Masyarakat yang membutuhkan bantuan atau jasa seorang Notaris dalam pembuatan akta autentik dapat disebut pula dengan klien. Klien datang kepada Notaris dan menjelaskan maksud dan tujuannya serta pokok-pokok yang dimaksudkan untuk ditulis pada akta autentik. Namun, sebelum Notaris menuangkan pokok-pokok tersebut dalam akta autentik, semua dokumen, bukti-bukti, dan keterangan pihak atau para pihak harus dipertimbangkan terlebih dahulu secara mendalam untuk menentukan apakah semua hal tersebut telah memenuhi syarat atau belum.3 Selain itu, penerapan upaya pencegahan agar akta autentik tidak cacat hukum, seperti pemahaman otentisitas akta, keabsahan suatu akta, dan faktor-faktor yang mengakibatkan akta menjadi batal, harus dipahami oleh Notaris agar tidak merugikan pihak yang berkepentingan. 4 Atas dasar itu, maka Notaris menuangkan maksud, tujuan, serta hal-hal yang diinginkan oleh klien dalam bentuk akta autentik. Contohnya seperti perjanjian kawin atau perjanjian sewa menyewa. Notaris memiliki posisi penting dalam tatanan hidup masyarakat. Posisi tersebut adalah sebagai kepanjangan tangan dari negara yang menjalankan sebagian kekuasaan negara khususnya mengenai pembentukkan akta autentik yang memang dibutuhkan masyarakat.

> **SOAL TERTULIS**
Tolong lanjutkan teks tentang Notaris dan akta autentik, mulai dari sesudah kalimat terakhirnya. Baris-baris data diambil dari sumber lain, bukan dari teks tentang Notaris dan akta autentik.

> **CUPLIKAN DATA**
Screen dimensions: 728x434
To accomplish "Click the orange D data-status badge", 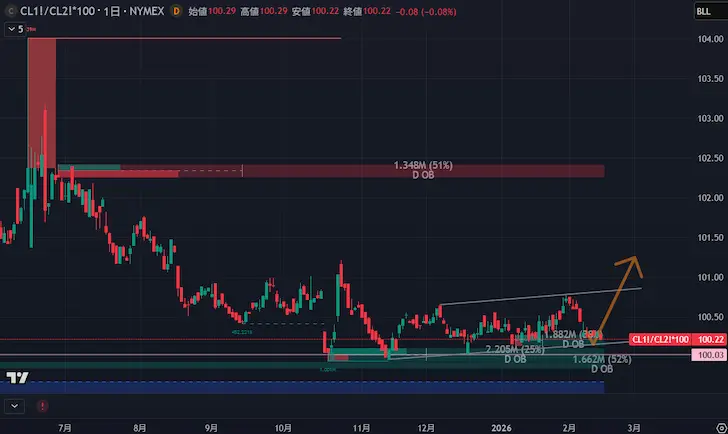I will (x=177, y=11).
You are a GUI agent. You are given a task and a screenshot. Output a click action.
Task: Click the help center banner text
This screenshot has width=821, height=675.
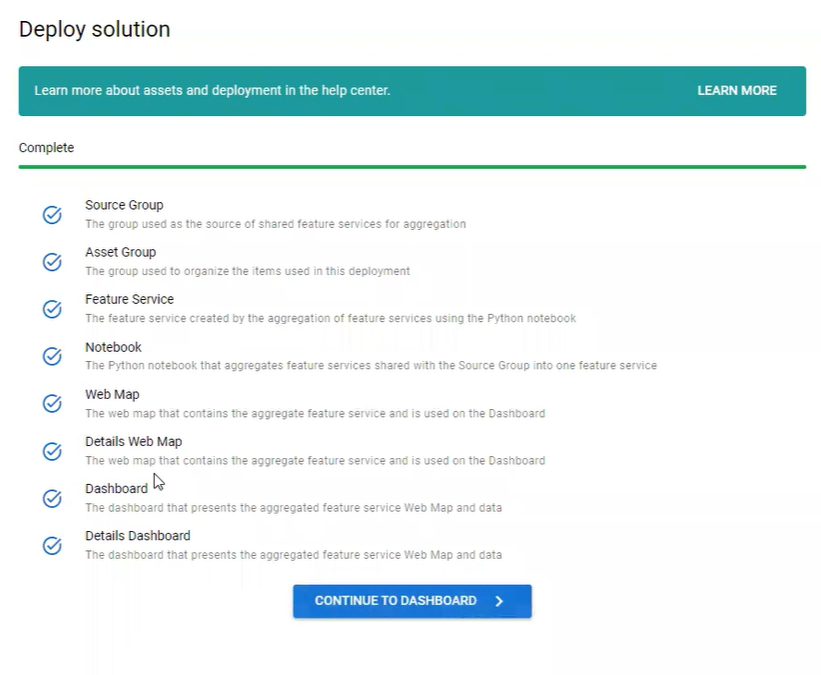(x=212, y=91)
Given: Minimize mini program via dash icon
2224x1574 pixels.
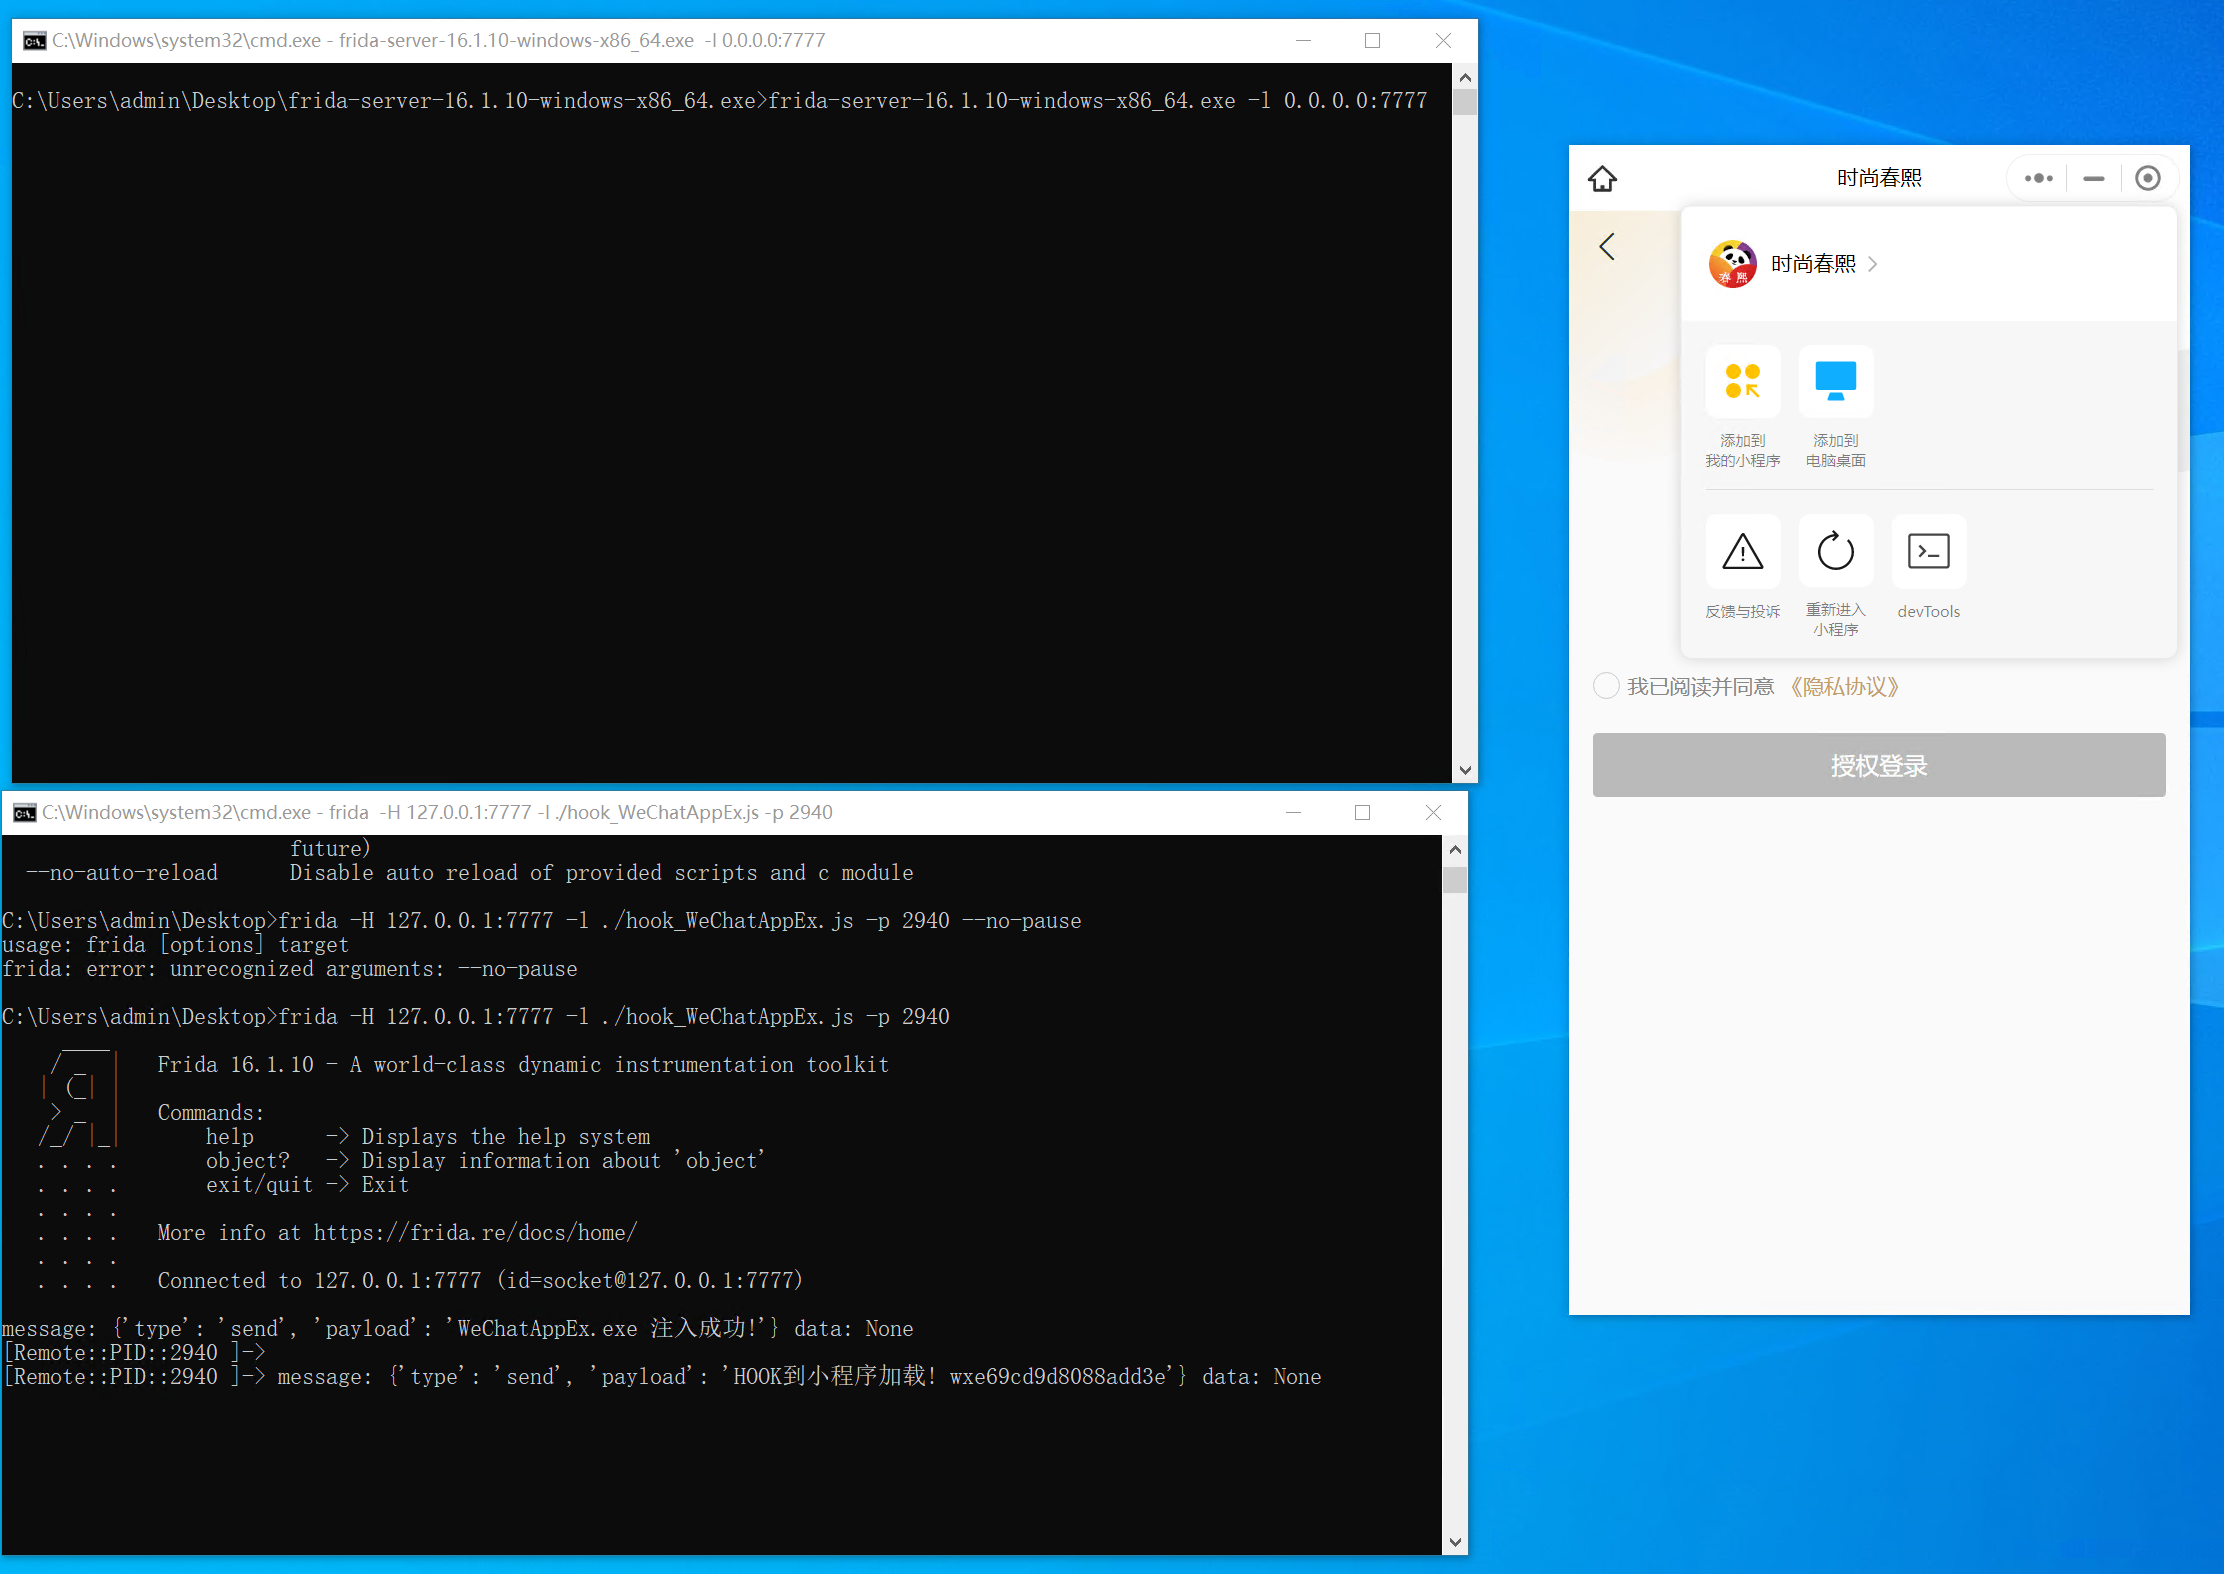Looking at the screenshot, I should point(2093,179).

> **HASIL TUGAS INI**
Notaris adalah pejabat umum yang menjalankan kekuasaan negara namun hanya sebagian yaitu secara khusus dalam bidang pembuatan akta autentik. Notaris memiliki tugas untuk melayani masyarakat yang serta merta mewajibkan Notaris untuk memiliki ilmu pengetahuan yang tinggi khususnya dalam bidang hukum dan juga harus mempunyai standar moral serta integritas yang tinggi. Oleh sebab itu syarat bagi seseorang untuk bisa menjadi Notaris cukup berat, diantaranya menempuh pendidikan dan berbagai ujian. Untuk menjaga tingkah laku, moral dan intergritas dari seorang Notaris, Pemerintah membentuk dua lembaga, yaitu Majelis Pengawas Notaris dan Majelis Kehormatan Notaris. Ikatan Notaris Indonesia (INI) selaku perkumpulan tempat bernaung para Notaris membentuk Dewan Kehormatan Notaris yang juga memiliki fungsi untuk mengawasi Notaris.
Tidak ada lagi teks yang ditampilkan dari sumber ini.